УСЛОВИЕ ЗАДАНИЯ:
Согласуются ли с приведенным ниже отрывком о докладе Шляйха следующие утверждения? (a) На заседание собрались почти семьсот врачей. (b) После заключительных слов доклада Шляйху устроили овацию. (c) Заседанием руководил глава больницы Шарите. Для каждого ответьте «да» или «нет» и приведите дословно решающие слова отрывка.

ПРЕДОСТАВЛЕННЫЙ ОТРЫВОК:
◇ ◇ ◇ ◇ ◇ ◇ ◇

В зале не осталось свободных мест, когда Шляйх взошел на трибуну. На заседание под председательством профессора Барделебена, главы больницы Шарите, собрались почти семьсот врачей.
Когда Шляйх начал свою речь, волнение его усилилось. Позже люди сведущие утверждали, что перед выступлением для храбрости он немного выпил. Но я не желаю верить в это. В первые минуты голос его несколько дрожал. Однако затем он приступил к изложению результатов своей работы, что оживило его и добавило образности его речи, хотя тон его оставался деловым и настолько убедительным, что я не сомневался: по окончании доклада его ожидала бурная овация. Я пригляделся к людям в зале: на лице Барделебена застыло растерянное выражение, та же эмоция отразилась на лице Эсмарха и многих других знаменитых немецких врачей.
Ближе к концу выступления манера Шляйха стала особенно живой и, как мне показалось, даже увлекательной. Рассказ об истории собственного изобретения заметно вдохновил его. Бесконечно уверенный в победе и успехе, он самонадеянно завершил свою речь словами: «После описанного в моем докладе метода анестезии я считаю себя не вправе применять при операциях наркоз хлороформом или любые другие ингаляционные его виды, но, разумеется, я откажусь от них не раньше, чем метод инфильтрационной анестезии будет достаточно испытан. Однако проводить под общим наркозом те операции, которые легко можно осуществить при помощи местного обезболивания, на современном этапе развития инфильтрационной анестезии я считаю преступлением».
Слово «преступление», так неожиданно выпорхнувшее из уст Шляйха, родило во мне неприятное чувство. Но, как и прежде, я ожидал, что в следующую секунду в его адрес зазвучит гром аплодисментов.
Как раз в это мгновение с разных сторон послышались разрозненные его раскаты, но то были не аплодисменты, а негодующие возгласы.
Я заметил, что Барделебен вдруг поднялся со своего места. Его лицо раскалили гнев и возмущение. Он позвонил в колокольчик и, обращаясь к залу, громко прокричал: «Уважаемые господа, если нам будут предъявлять подобное высказанному в завершающей фразе докладчика, то мы будем вынуждены поменять свое к нему отношение, поскольку это все же публичное собрание. Я хотел бы попросить тех, кто убежден в справедливости предъявленного обвинения, поднять руки…»
События развивались с такой ошеломляющей быстротой, что я замер в оцепенении. Разразилась овация, но не в честь Шляйха, а в честь Барделебена. Не поднялось ни единой руки. Я увидел, как с лица Шляйха сошел горячий румянец, оно побледнело и приобрело серый оттенок. Растерянный, дрожащими губами он попросил слова и проговорил: «Уважаемые господа, я прошу вас все же выслушать меня». Шляйх уверял: все, что было сказано в рамках его доклада, – правда. Но Барделебен прокричал: «Нет. Заметьте, никто не поднял руки». На него снова обрушилась овация. «Желаете ли вы продолжить дискуссию? – спросил он, не глядя на докладчика. – Прошу тех, кто желает ее продолжения, поднять руки». В следующую секунду он констатировал: «Я не вижу ни одной руки, значит, не будет и никакой дискуссии».
Неспособный пошевелиться, я наблюдал, как Шляйх спустился со сцены и проследовал к выходу, сбитый с толку, беспомощный, униженный, обманутый предвкушением успеха и, разумеется, не подозревающий, что одно только слово – «преступление» – вызвало этот внезапный бунт.

◇ ◇ ◇ ◇ ◇ ◇ ◇

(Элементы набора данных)
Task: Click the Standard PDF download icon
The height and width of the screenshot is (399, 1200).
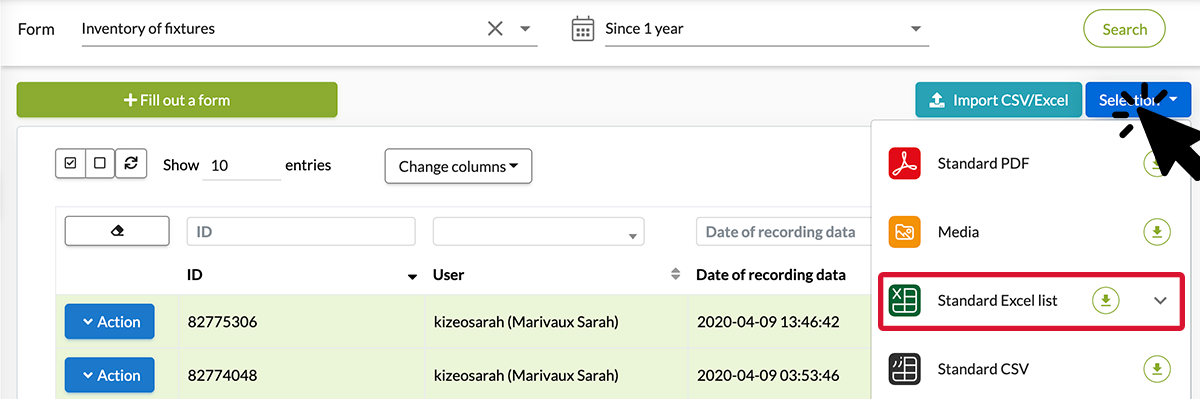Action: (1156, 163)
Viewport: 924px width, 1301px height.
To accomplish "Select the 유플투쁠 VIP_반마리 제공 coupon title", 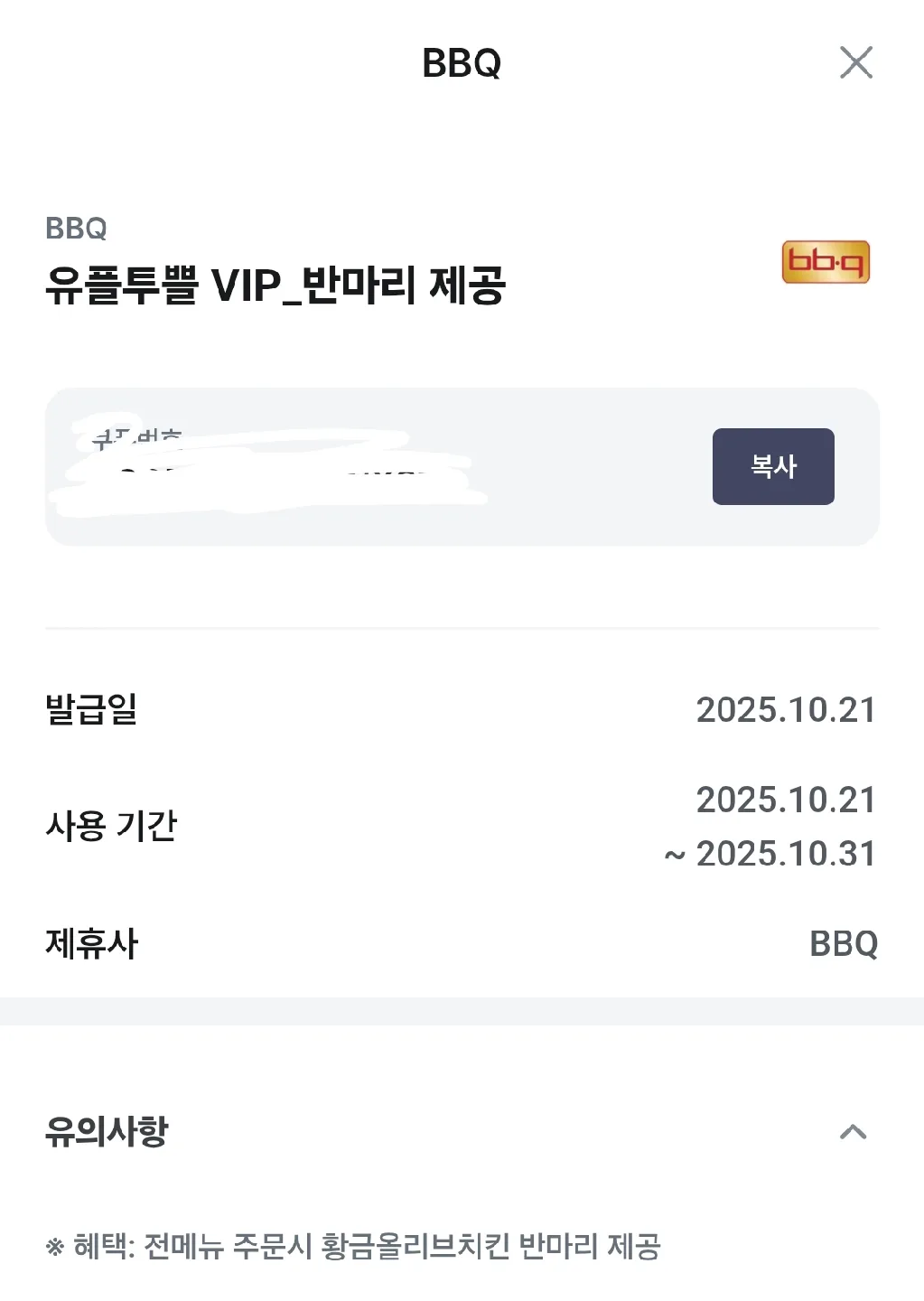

◇ ◇ ◇ ◇ ◇ ◇ ◇

ПИСЬМЕННОЕ РЕШЕНИЕ:
(a) Да: «собрались почти семьсот врачей».
(b) Нет: «Разразилась овация, но не в честь Шляйха, а в честь Барделебена».
(c) Да: «под председательством профессора Барделебена, главы больницы Шарите».